Assignment 1
In the PWM waveform passage, what frequency does the PWM signal output by the dsPIC's PWM module have?
Assignment 2
Please quote the PWM waveform passage word for word from "As shown in" to "any DSP resources.".
Assignment 3
Extend the PWM waveform passage with new sentences that follow its last sentence.

Text segment below:

As shown in Figure 15 (all four channels are 2 V/div), the PWM signal waveform with a frequency of 50 kHz output by the PWM module pin of dsPIC, in which the phase shift angle between the rising edges of the two waveforms of PWM1H and PWM3H is $\phi$, is consistent with the set value requirements, and the PWM and phase shift operations can be completed without consuming any DSP resources.

Figure 16 shows the corresponding gate-to-source trigger signal waveform (10 V/div for all three channels) after the PWM signal output by the PWM module is passed through the drive circuit.The figure shows the waveforms of the gate trigger voltages $v_{S1}$, $v_{S3}$ and $v_{S5}$ obtained by PWM1H, PWM2H, and PWM3H after the corresponding drive circuits, and the phase shift angle between the rising edges of the waveforms of $v_{S1}$ and $v_{S5}$ is $\phi$.

End of Text segment.
Supplied data below:

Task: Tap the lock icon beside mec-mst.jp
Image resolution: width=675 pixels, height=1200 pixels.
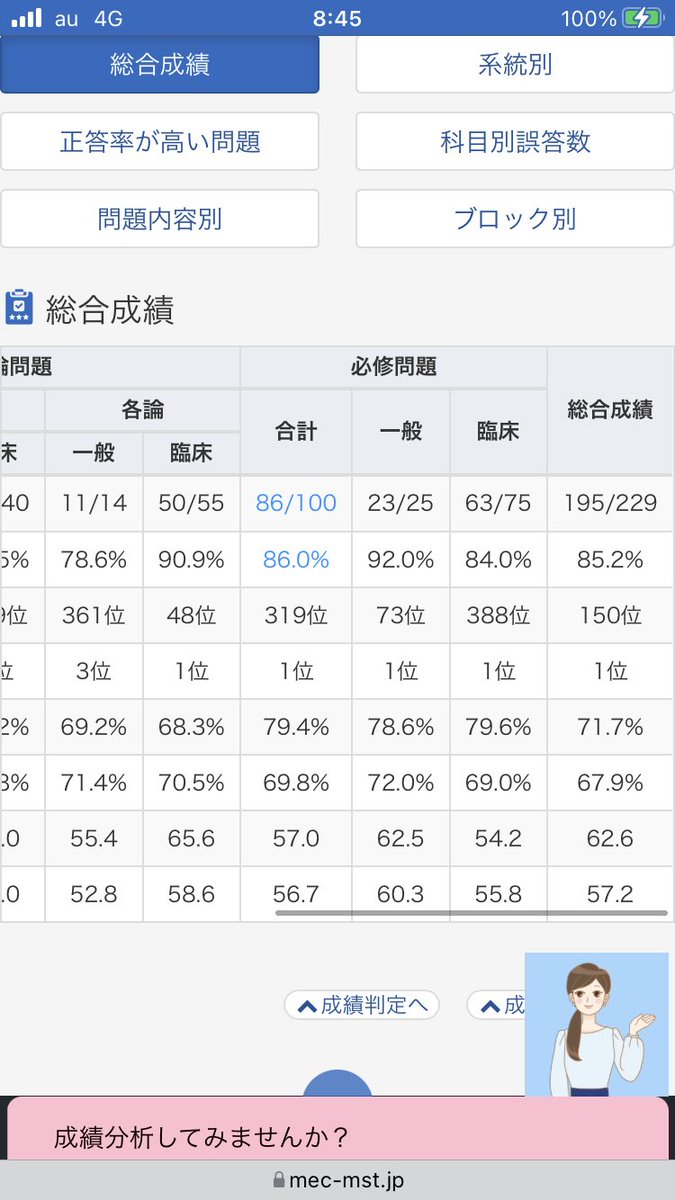Action: coord(278,1181)
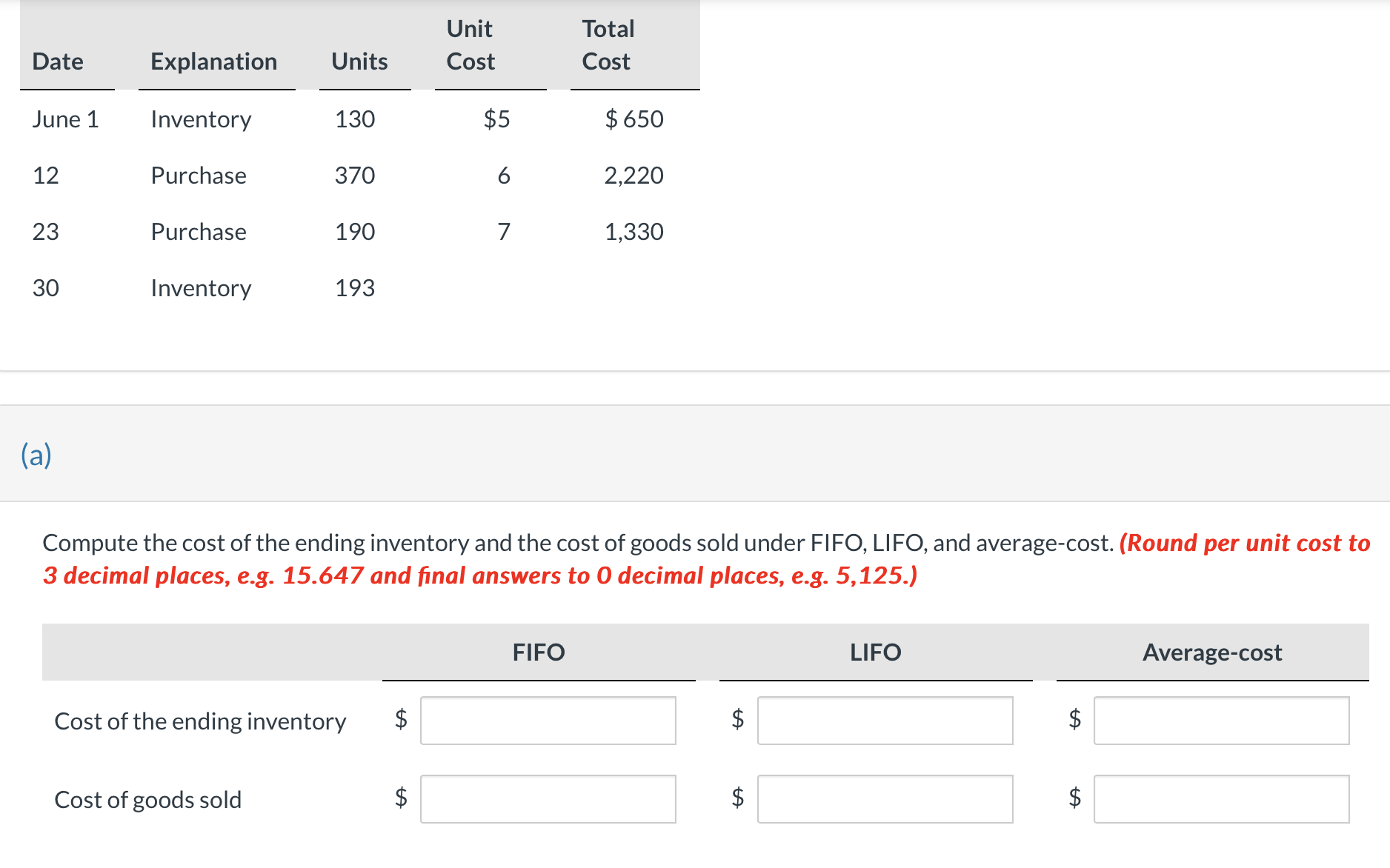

End of Supplied data.

Answer area 1
50 kHz

Answer area 2
As shown in Figure 15 (all four channels are 2 V/div), the PWM signal waveform with a frequency of 50 kHz output by the PWM module pin of dsPIC, in which the phase shift angle between the rising edges of the two waveforms of PWM1H and PWM3H is $\phi$, is consistent with the set value requirements, and the PWM and phase shift operations can be completed without consuming any DSP resources.

Answer area 3
As can be seen from Figure 16, the voltage of $v_{S1}$ and $v_{S3}$ is 0–13.5 V, which meets the output requirements of the IR2110S and meets the opening and closing voltage requirements of the primary side MOS tube; the voltage of $v_{S6}$ is −5–+15 V, which meets the output requirements of KD301L, and also meets the opening and closing voltage requirements of the secondary side MOS tube.

In the experiment, a series combination of a DC power supply and a resistor is used to simulate photovoltaic cell access P2. P1 is connected to a 12.5 V battery and P2 is connected to a 22 V voltage source to simulate the PV panel. The output port P3 is connected to the load which is represented by a 160 ohm resistor. The duty cycle $D_p$ of the LVS is set to 0.6, and the controlled output voltage is set to 100 V. The experimental results of the steady-state are shown in Figure 15.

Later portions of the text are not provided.